VIENNA, Austria (AP) -- The International Atomic Energy Agency said plutonium had leaked in one of its laboratories Sunday but no radiation escaped the building and no one was hurt.
The agency said in a statement the leak happened in the high security area of its nuclear lab in Seibersdorf, 35 kilometers (22 miles) south of Vienna.
''Pressure buildup in a small sealed sample bottle in a storage safe resulted in plutonium contamination of a storage room,'' the agency said. It said the incident occurred at about 0030GMT Sunday and no one was in the lab at the time.
The agency excluded the possibility that a person caused the incident, IAEA spokesman Ayhan Evrensel said.
The lab is equipped with multiple safety systems, including an air-filtering system to prevent the release of radioactivity into the environment, the IAEA said.
Access to the affected rooms will be restricted until they are decontaminated, according to the agency.
Daniel Kapp, a spokesman for Environment Minister Josef Proell, said no nuclear radiation was measured outside the lab.
The International Atomic Energy Agency is the U.N.'s nuclear watchdog, and the lab routinely analyzes small samples of nuclear material like uranium or plutonium as part of the agency's safeguards verification.
The lab was built in the 1970s and the agency considers it outdated.
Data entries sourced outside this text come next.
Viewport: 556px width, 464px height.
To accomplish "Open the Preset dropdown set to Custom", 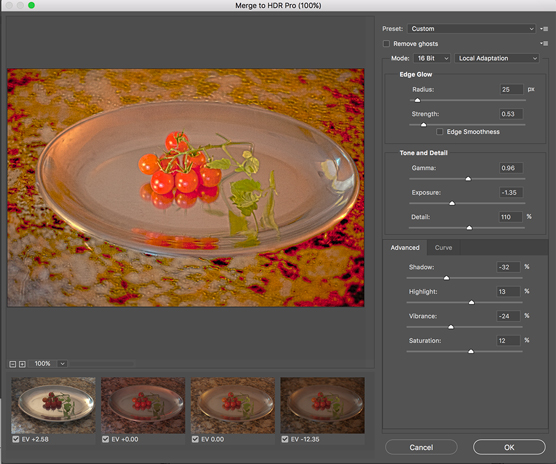I will click(472, 29).
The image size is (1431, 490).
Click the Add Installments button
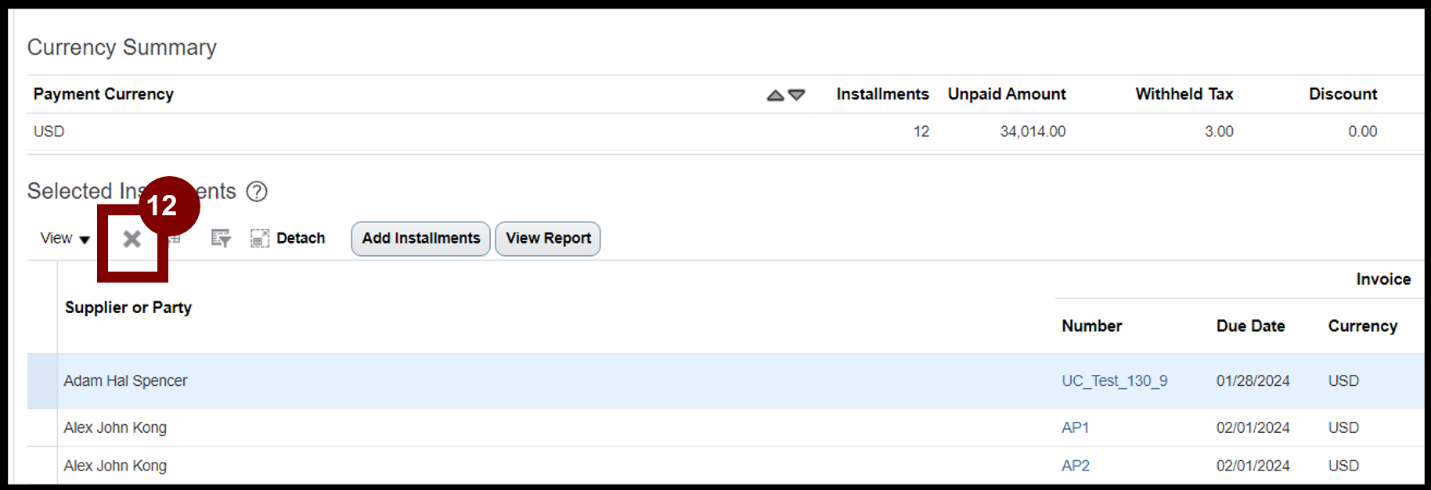click(x=421, y=238)
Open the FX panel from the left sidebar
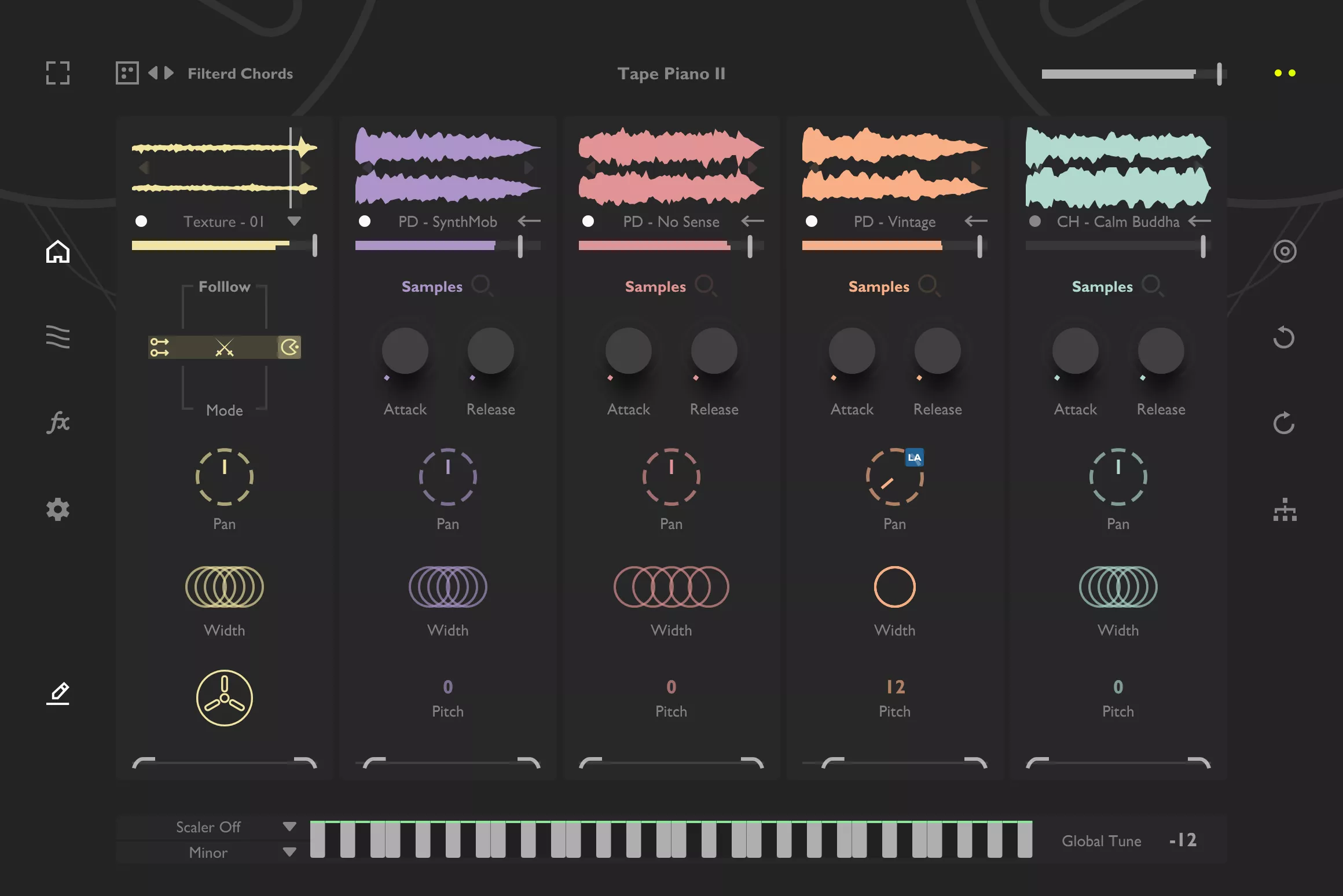The height and width of the screenshot is (896, 1343). (x=58, y=423)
In November of last year, IAEA chief Mohamed El-Baradei asked the agency's member states to make euro27.2 million (US$39.5 million) available to modernize the lab.
IAEA spokesman Evrensel said Sunday's incident was a one-time event that had nothing to do with the lab being outdated.
''This could have happened in even the most up-to-date lab,'' Evrensel told The Associated Press.